[Exercise details]:
Extract every line from the records below that contains the word "this".

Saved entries
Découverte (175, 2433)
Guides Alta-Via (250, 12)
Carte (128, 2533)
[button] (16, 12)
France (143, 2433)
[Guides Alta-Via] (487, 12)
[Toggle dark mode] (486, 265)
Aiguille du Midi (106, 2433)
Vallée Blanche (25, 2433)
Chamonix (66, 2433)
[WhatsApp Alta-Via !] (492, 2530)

==

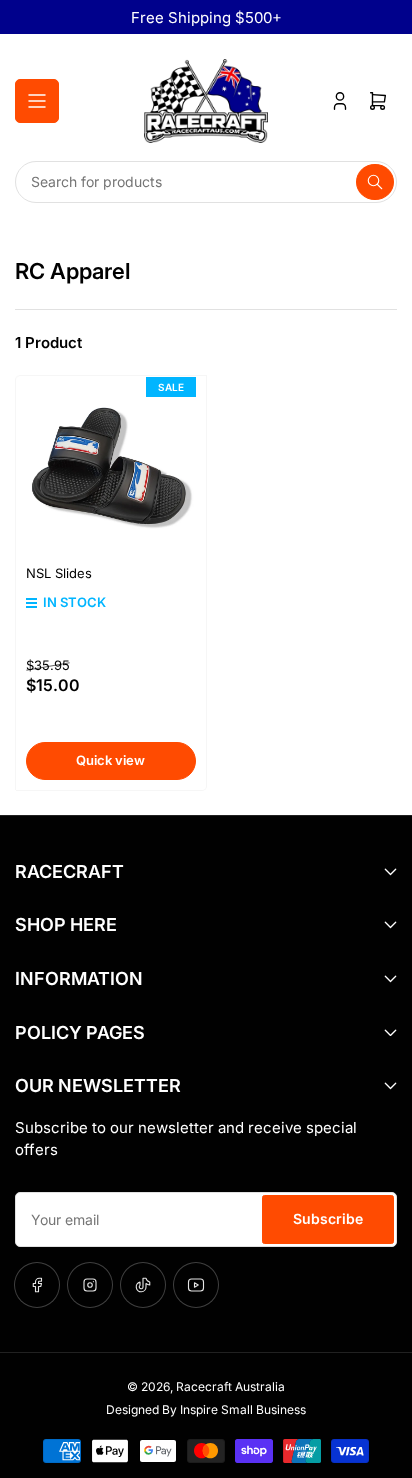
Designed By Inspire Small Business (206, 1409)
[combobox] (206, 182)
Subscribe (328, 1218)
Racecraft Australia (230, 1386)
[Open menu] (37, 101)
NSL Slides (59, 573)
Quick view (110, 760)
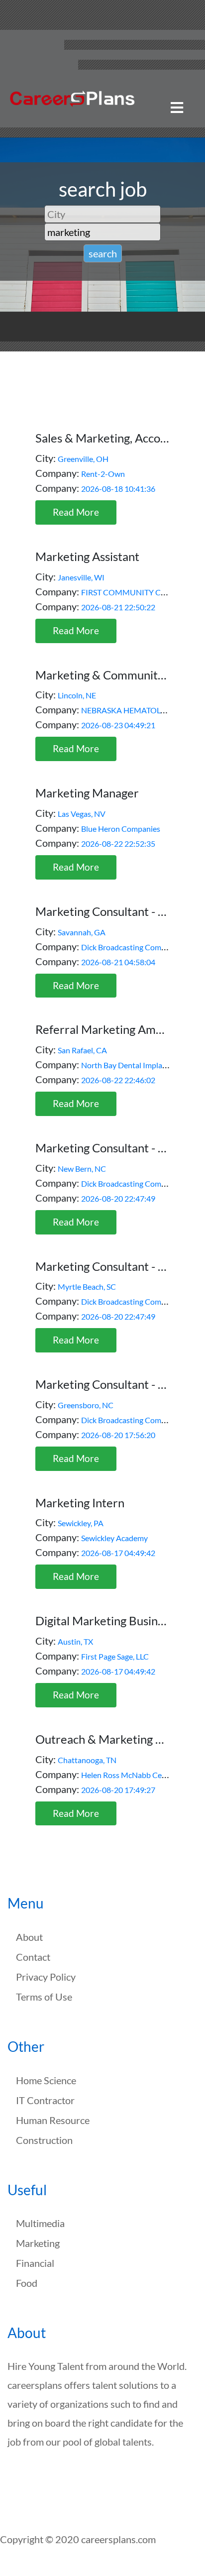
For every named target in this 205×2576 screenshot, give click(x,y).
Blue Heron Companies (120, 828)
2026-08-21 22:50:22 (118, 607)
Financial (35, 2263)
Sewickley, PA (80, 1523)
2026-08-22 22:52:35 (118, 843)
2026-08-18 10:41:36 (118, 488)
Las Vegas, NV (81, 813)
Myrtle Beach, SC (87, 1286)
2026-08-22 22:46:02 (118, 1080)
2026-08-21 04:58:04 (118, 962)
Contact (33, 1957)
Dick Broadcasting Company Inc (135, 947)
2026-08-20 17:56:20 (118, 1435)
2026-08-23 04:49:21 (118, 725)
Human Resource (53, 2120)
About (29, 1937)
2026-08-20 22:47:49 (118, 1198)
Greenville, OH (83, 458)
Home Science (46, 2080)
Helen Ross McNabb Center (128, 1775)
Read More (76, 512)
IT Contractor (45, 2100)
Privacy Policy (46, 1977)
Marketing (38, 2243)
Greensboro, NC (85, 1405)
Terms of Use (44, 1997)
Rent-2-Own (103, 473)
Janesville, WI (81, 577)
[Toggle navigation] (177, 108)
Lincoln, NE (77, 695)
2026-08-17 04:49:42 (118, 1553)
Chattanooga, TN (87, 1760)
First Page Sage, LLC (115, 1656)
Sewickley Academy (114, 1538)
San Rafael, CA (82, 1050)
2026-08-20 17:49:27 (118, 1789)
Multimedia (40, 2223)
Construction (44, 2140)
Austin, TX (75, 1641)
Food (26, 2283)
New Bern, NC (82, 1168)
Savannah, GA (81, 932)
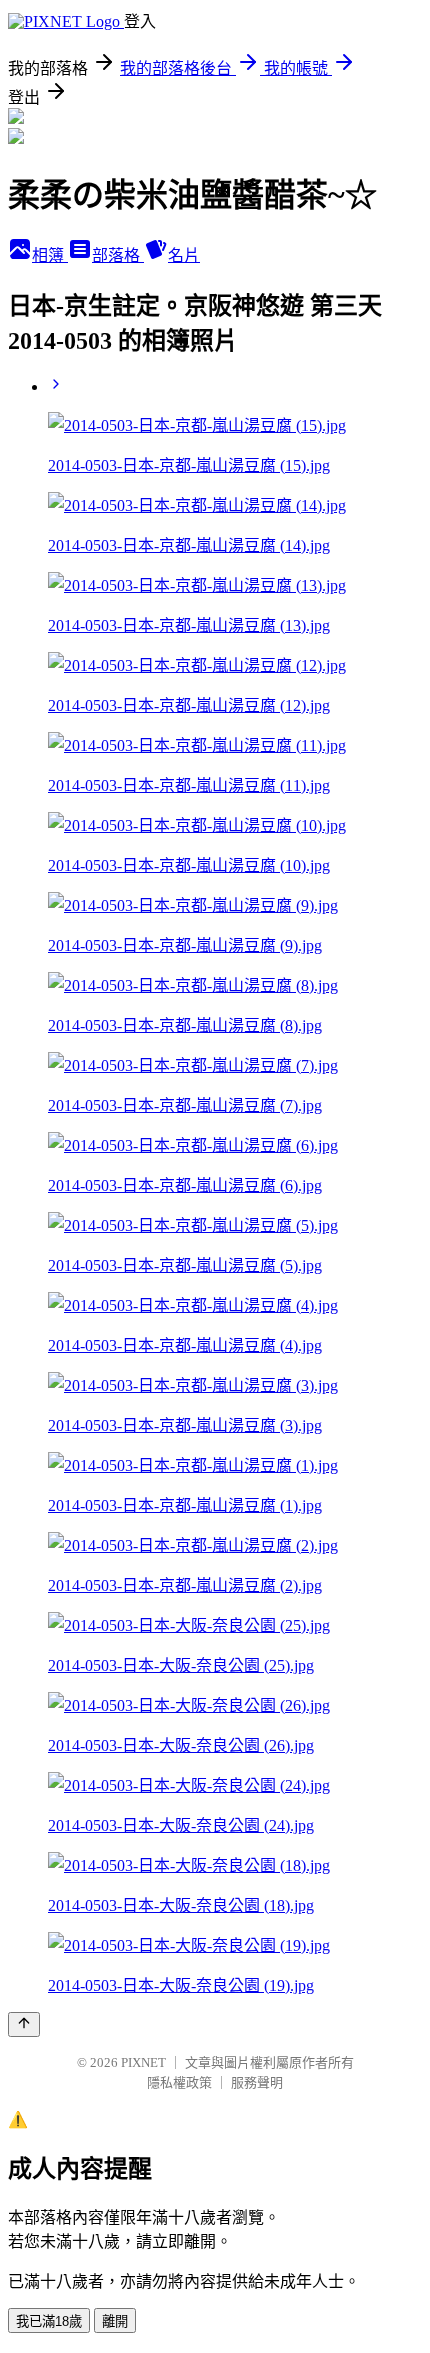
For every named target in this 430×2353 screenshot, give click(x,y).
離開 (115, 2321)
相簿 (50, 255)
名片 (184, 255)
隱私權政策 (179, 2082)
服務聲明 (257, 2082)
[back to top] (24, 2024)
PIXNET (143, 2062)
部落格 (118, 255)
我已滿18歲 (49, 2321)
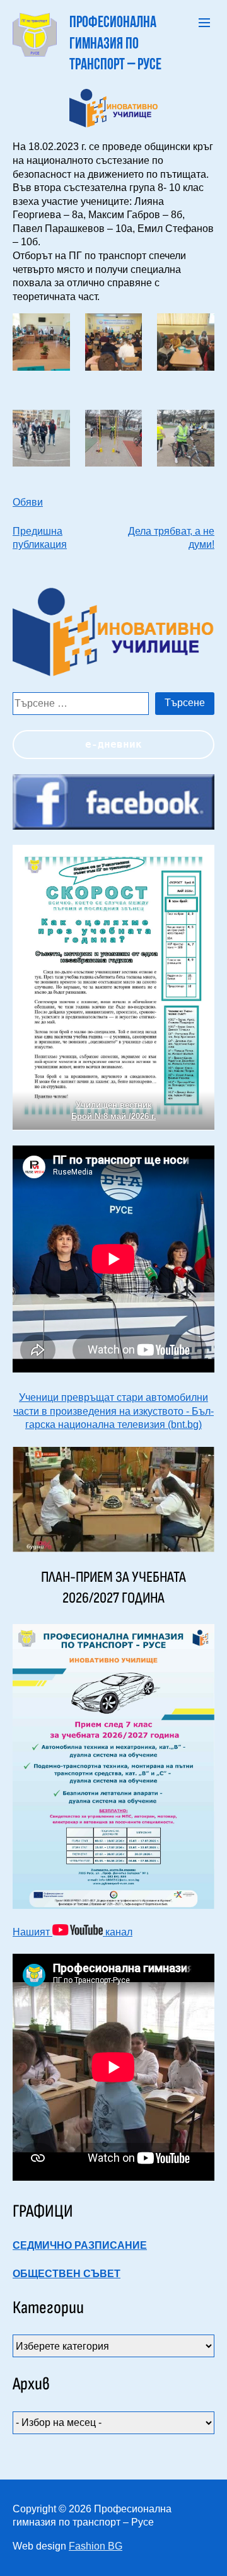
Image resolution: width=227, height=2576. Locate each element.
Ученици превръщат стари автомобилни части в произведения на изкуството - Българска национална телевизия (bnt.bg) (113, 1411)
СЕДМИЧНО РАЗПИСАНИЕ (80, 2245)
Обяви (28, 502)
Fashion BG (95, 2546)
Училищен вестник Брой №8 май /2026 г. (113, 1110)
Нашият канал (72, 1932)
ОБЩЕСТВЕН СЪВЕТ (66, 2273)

[Response box]:
For every named target in this 205×2576 screenshot, give click(x,y).
For every named target in this 430×2353 screenshot, give click(x,y).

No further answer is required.